[Opening Reading passage section]
Re: Stereolithograpy revisited

As a note, when using lasers, the use of the "Galvo" systems of
moving mirrors is because the lasers are capable of pulsing far
faster than table movements would allow. Thus holding the laser
steady and moving the table is wasteful.

Galvos are effective when using lower powered lasers and directing
their tiny beam to a very precise spot. Most of the lasers of a
size which would fit our typical machines are low power enough that
galvos would work. However if the lasers run CW instead of pulsed,
the galvos are not a good idea.

So the galvos are used, which can move faster than the laser can
pulse, often more than 600 pulses per second.

The galvos are programmed to cover a "window" on the table. About
2"x2" is considered pretty large as the shots that hit at the outer
edge of the windows now hit at an angle which is apparent after only
a few thousandths of depth (if you're cutting or drilling). A
window of 1"x1" is a lot better.

This way, the laser hits as many points as necessary in the 1"x1"
window, then moves the table an inch to the next window.

Galvos are VERY expensive and incredibly sensitive to damage, not to
mention require extensive calibration, including optical alignment
at each focus (Z Axis) change as small as .0005".

For instance, if there are 2 adjacent .001" diameter spots to hit
(the "." in the drawing below) which are exactly .001" center to
center, but one is in Window A and the other is in Window B, even if
you are using 1" windows, an error of just .0005" in Z will cause a
noticable change in the desired position of the adjacent
spots....they won't be quite .001" center-to-center.

A B
xxxxxxxxxxxxxxxxxxxxx
x x x
x .x. x
x x x
x x x
xxxxxxxxxxxxxxxxxxxxx

Note that lasers do their work by delivering a certain amount of
energy to a certain surface area, so focus is important. As is mode,
which is the "shape" of the beam.

Many of the UV lasers of 100w or less will cut materials by
delivering a focused beam to a mode as small as .001"...obviously a
lot of shots to cover any set area. De-focus or expand the beam so
the mode covers a larger area and your power density decreases as a
square function.

The TEA style lasers, or "Slab" CO2 often deliver a "mode" that is
sort of "square", or "top-hat" when observed on a laser pyrocam, as
opposed to "gaussian mode" where the power is concentrated at the
center and falls off as you go outward like the waves you see when
dropping a pebble in a pond. "Square" mode is much more effective
at covering a larger area with good power density, but this pretty
much brings us back to CO2 which won't cut many metals at the power
levels we're discussing. (won't cut copper) Most UV will cut
copper, neither will cut aluminum.

Unless we can find powerful, small lasers, it will be hard to make
much in the way of effective hobbyist CNC Laser cutters for anything
but organic material work (paper, plastic, fabric, etc.). Further,
many lasers must be mounted in a loaf-of-bread orientation (not on
end, pointed down) and thus would need some sort of beam-delivery
mechanism, which complicates things further.
[Closing Reading passage section]
[Opening Study material section]
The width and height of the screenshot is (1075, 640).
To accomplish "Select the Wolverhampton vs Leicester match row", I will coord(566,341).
[Closing Study material section]
[Opening Study material section]
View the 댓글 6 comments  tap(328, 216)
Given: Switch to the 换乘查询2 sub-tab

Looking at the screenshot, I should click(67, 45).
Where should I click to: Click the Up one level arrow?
[Closing Study material section]
Problems to solve:
a. The forum post on laser galvos has a sentence beginning "Galvos are VERY expensive." List every drawback of galvos that this sentence names.
b. Resume the forum post on laser galvos, starting right after its final sentence, which ends "which complicates things further."
The rows have no connection to the forum post on laser galvos.

Per-task outputs:
a.
- They are very expensive.
- They are incredibly sensitive to damage.
- They require extensive calibration, including optical alignment at each focus (Z axis) change as small as .0005".

b.
I know I'm tossing out a lot of data which isn't terribly organized,
but the main thing is that effective employment of lasers in many
tasks which sound simple on the surface, really aren't that easy to
set up. A UV laser delivering precise positioning for
stereolithography among those. Easiest is probably a CO2 cutting
laser running CW, with a moving table, but to cut much more than
Balsa wood, you're going to need at least 150w, and most metals, a
LOT more. Add cooling systems and some fairly expensive optical
components and it starts to get expensive fast. Speaking of
expensive, the "Flow Cells" and similar core components of many UV
lasers can cost upwards of $10K to replace if they fail.

Hope some of the above is helpful!

Tom



--- In CAD_CAM_EDM_DRO@yahoogroups.com, "skullworks"
<skullworks@...> wrote:

>
> OK I will be honest I have never worked directly with this
> technology. I have used sample parts made from it. AND one jewel

of

> this is the fact that you can make investment casting patterns

which

> will yield final castings which appear nearly diecast quality or
> better.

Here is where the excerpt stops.